There is neither a California statute nor any case decision which definitively answers your question. Nor do the California Rules of Court
governing a trial de novo after trial by written declaration address the issue.
In the absence of any specific statutory, decisional or court rule guidance on the subject, general principles of law will apply. Generally, there is no restriction on a judge hearing a retrial of a case which has been tried once (whether the first trial resulted in a hung jury or a conviction that was reversed on appeal). On the contrary, it is typically the case that the same judge will hear the case on the retrial (for reasons of judicial efficiency, if nothing else).
On the other hand, this also means that the procedures set forth in the California Code of Civil Procedure sections 170 through 170.9 for disqualifying trial judges will also apply. These statutes are too long to include here in their entirety, but you can read them at:
Section 170.1 provides grounds for disqualifying a judge for cause. It is not likely that any of these would apply to a request for trial de novo of a traffic citation.

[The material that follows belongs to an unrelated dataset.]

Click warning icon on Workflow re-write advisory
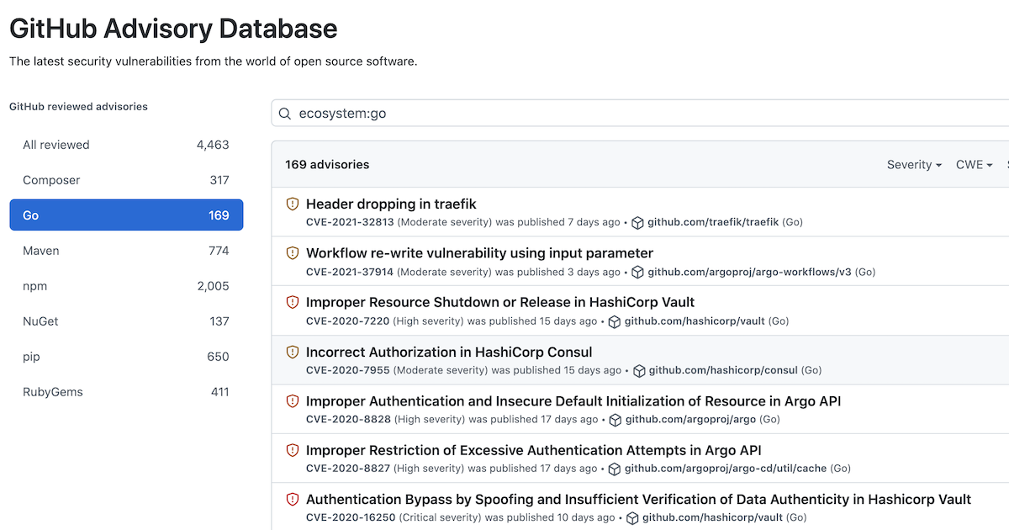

However, section 170.6 allows any party to summarily disqualify one judge per case simply by declaring that the judge is prejudiced against the defendant. This statute also makes no specific mention of a traffic trial de novo, but does contain the following provision:A motion under this paragraph may be made following reversal on appeal of a trial court's decision, or following reversal on appeal of a trial court's final judgment, if the trial judge in the prior proceeding is assigned to conduct a new trial on the matter.
So, a 170.6 peremptory challenge can be used to disqualify the trial judge who has previously ruled in a case which has been reversed on appeal. Logically, the same principle would apply to a trial de novo.
Precise language acceptable for making a peremptory challenge is contained in subdivision (a)(5) of section 170.6.